South Korean Christians Systematically Suppressed

14 / 06 / 2019

Foreign-affiliated churches are continuously harassed: religious venues closed down, believers investigated and prohibited from traveling abroad.

A Korean pastor is giving a sermon(Online image)

Tang Zhe

Since the United Front Work Department, the Ministry of Public Security, and the State Administration for Religious Affairs issued the Plan for the Special Campaign on Legal Investigation and Prosecution of South Korean Christian Infiltrations last year, South Korean Christian churches across China have come under harsh suppression.

In April, the Education and Sports Bureau of a county in Handan city the northern province of Hebei issued a notice to all primary and secondary schools under its jurisdiction, demanding to investigate and report back the religious status of all teachers and students. South Korea-based churches, such as the Sacred Music Church and Aiwei’er Church (愛唯爾教會), are mentioned specifically in the document as prohibited to be associated with for the staff and pupils; schools’ administrations instructed to organize ideological, anti-religious meetings. A teaching staff member said, “This investigation is rigorous. If teachers were found believing in God, they would be fired!”

Churches shut down

Provincial governments were active in implementing crackdown campaigns against foreign-related churches throughout the past year, South Korean Christians being the primary targets.

In July, a South Korean church meeting venue in Rushan city of eastern China’s Shandong Province was closed after a tip-off. “You’re not allowed to preach to or hold gatherings with the Chinese people, Christian or not.” Government personnel shouted at the church pastor. Over a month later, he and some South Korean Christians were forced to return to South Korea.
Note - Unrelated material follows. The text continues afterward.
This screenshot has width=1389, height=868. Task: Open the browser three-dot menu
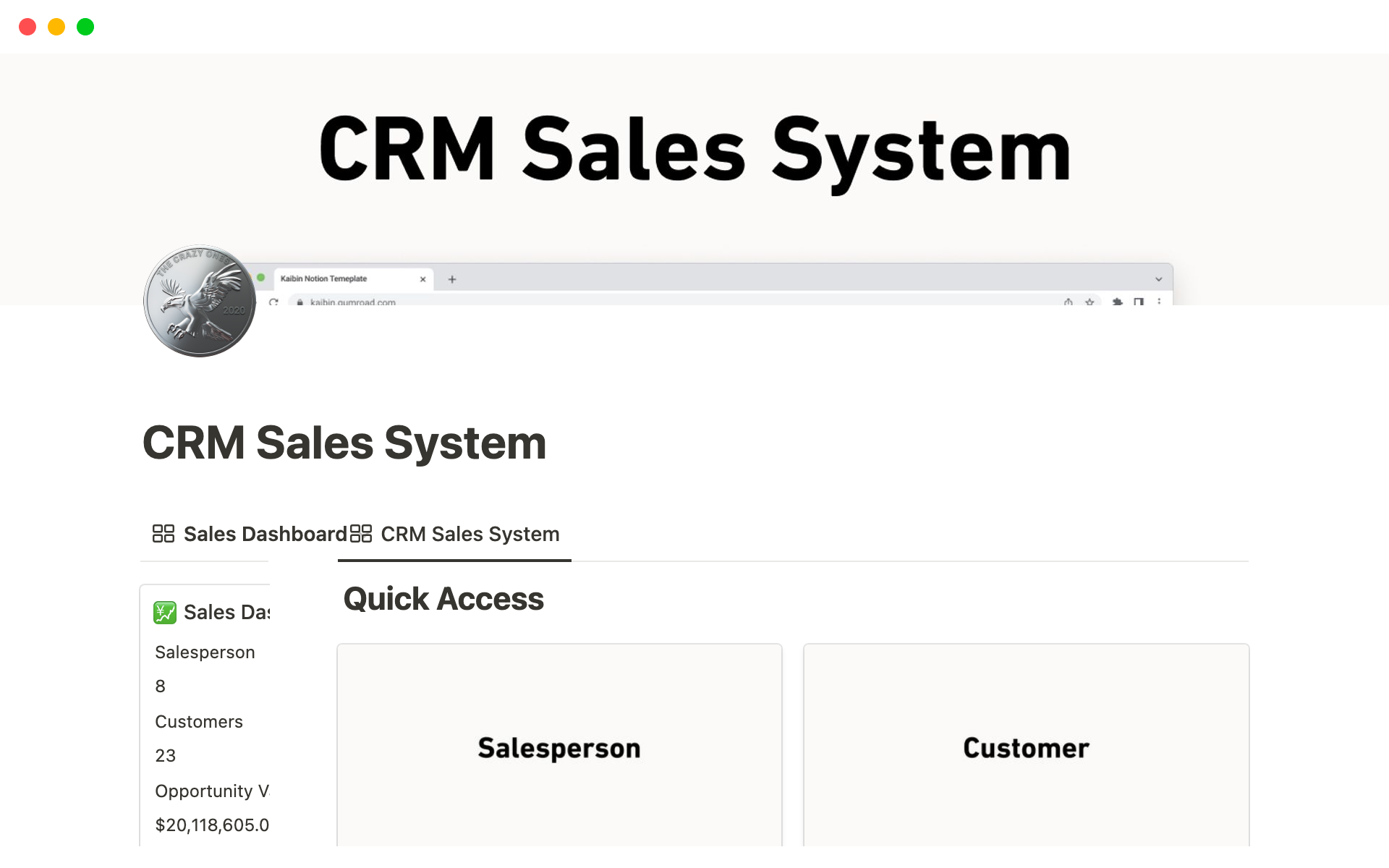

Earlier, in June, an ethnic Korean house church in Longjing city, in the Yanbian Korean Autonomous Prefecture of Jilin Province, was also shut down because of the ties with South Korea. Since then, to avoid persecution, church members changed their meeting venue frequently. “We now have to go to the top of a mountain to hold gatherings,” said a church believer. “Sometimes, we hold gatherings in a farm field, under a bridge, or in a car. When the weather is cold, we gather at some empty, uninhabited houses. We don’t dare to hold gatherings too many times in any one place because we’re afraid of being discovered.”
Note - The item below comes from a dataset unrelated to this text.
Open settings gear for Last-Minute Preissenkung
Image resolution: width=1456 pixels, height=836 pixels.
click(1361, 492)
In last May, about 30 personnel from various government departments of Kunming city in the southwestern province of Yunnan, including the Public Security Bureau and the National Security Brigade, stormed into a meeting venue of Cana Church – a local South Korean evangelical church – and prohibited more than 100 believers from holding gatherings.

“There are still three years remaining in the lease for the venue of gatherings, but it was unilaterally terminated. This is the fourth time that we’ve been forced to move our meeting venue over a five-year period,” one of the church’s co-workers told Bitter Winter.

The co-worker also said that two months prior to the shutdown, officials investigated the surrounding buildings, looking for any that were used as religious meeting venues and registering tenants’ information; only after ascertaining information did they act in May.

Visits to South Korea prohibited

In October, fourteen Christians from Wenzhou city in the eastern province of Zhejiang were planning to go to South Korea to attend some religious gatherings and travel the country. After booking their trip, one after another, the Christians received phone calls from the city’s State Security Bureau, prohibiting them from going abroad and demanding that they return their plane tickets.

On October 25, the police intercepted the 14 Christians at Hangzhou city’s Xiaoshan Airport. Officers claimed that they were suspected of endangering national security and were forbidden from boarding the plane. Two weeks later, the police summoned the pastor, who organized the trip.

More than ten Christians from a house church in Xuzhou city from the eastern-central province of Jiangsu were called in for questioning by the police after they returned from a trip to South Korea in July. Officers explained that the reason for investigating their journey was to prevent “foreign religions” from invading China and endangering national interests. They questioned if there were any South Koreans in the church and why they went to South Korea.

In March 2018, twenty Sola Fide Christians from Shandong’s Weihai city wanted to go to South Korea to attend a gathering but were prohibited from doing so. The police said that going abroad to participate in a gathering constitutes illegal religious activity. A few days later, two preachers from the church were arrested, the police also called more than ten other Christians, trying to find out who the trip’s organizer was.